If anything, Amanda, or “Eve,” is the starting-point—a source of controversy, inspiration, and curiosity.  Adam’s Rib isn’t the first production to render gender contests in comedic tones—it’s part of a tradition dating back at least to Shakespeare’s Taming of the Shrew or Fletcher’s Tamer Tamed, and probably much further—but it is one of the more remarkable of all twentieth-century productions, especially in light of Amanda’s advocacy for a doctrine that, in American family law, came to be known as “formal equality.”

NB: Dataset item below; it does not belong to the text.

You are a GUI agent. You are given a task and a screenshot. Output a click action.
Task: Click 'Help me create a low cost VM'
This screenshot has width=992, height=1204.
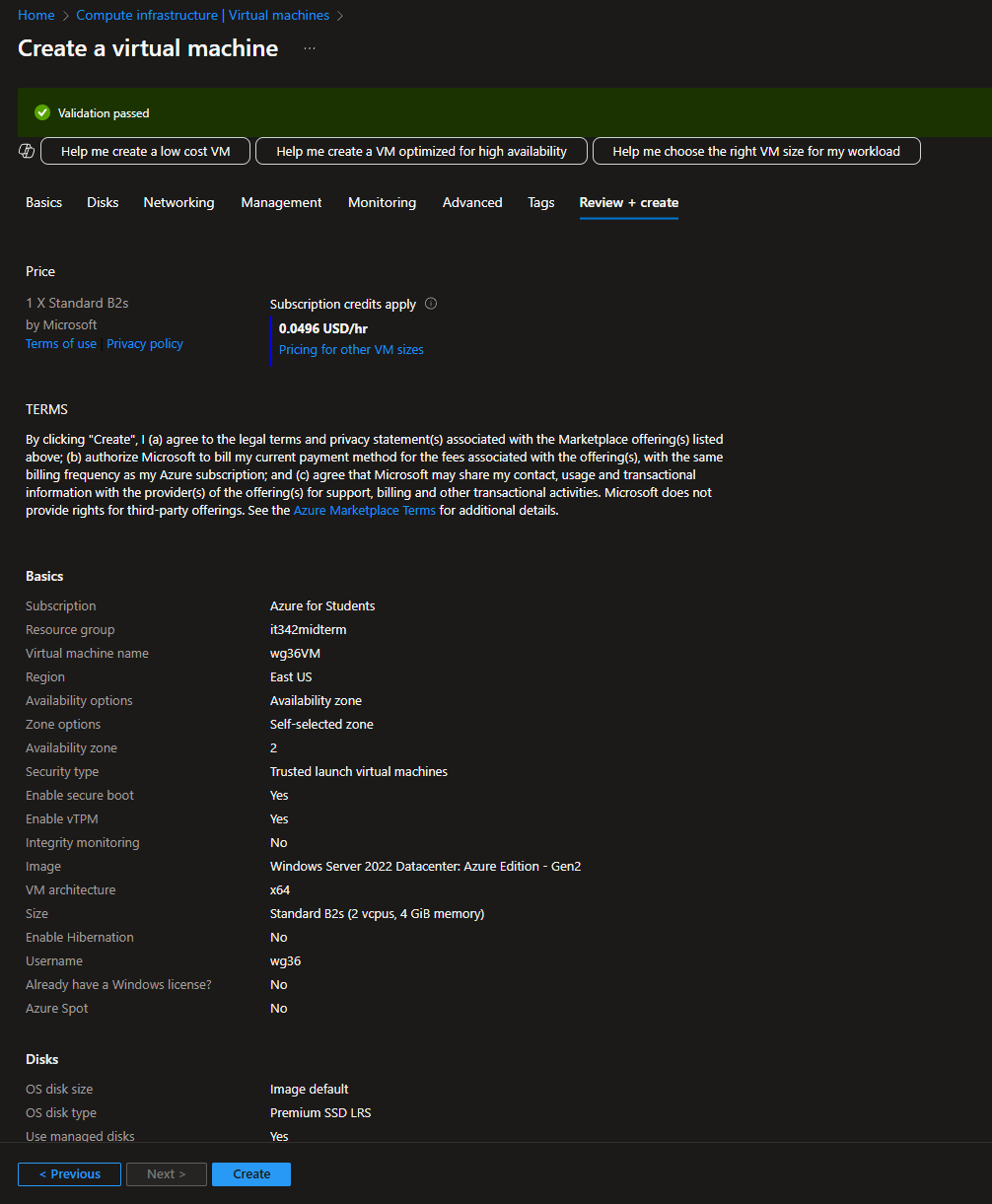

What, exactly, does Adam’s Rib offer law students?  What does it teach law students, and why should law professors bother with it?

A film that’s in no way after verisimilitude is unlikely to teach law students how to file motions, write briefs, analyze statutes, or bill clients—tasks that we assume are requisite to becoming “good” lawyers.  So what’s the point?

In his cunning way, James Elkins, during his Lawyers & Film course that I took in law school, responded to questions of this variety by drawing two boxes on the blackboard: one representing law, the other film.

“We’ve gotta get from this box to this box,” he explained, retracing the diagram with the tip of his chalk.  “One place to start,” he suggested, “is with the movie scenes depicting lawyers or the courtroom.”  Read the rest of this entry »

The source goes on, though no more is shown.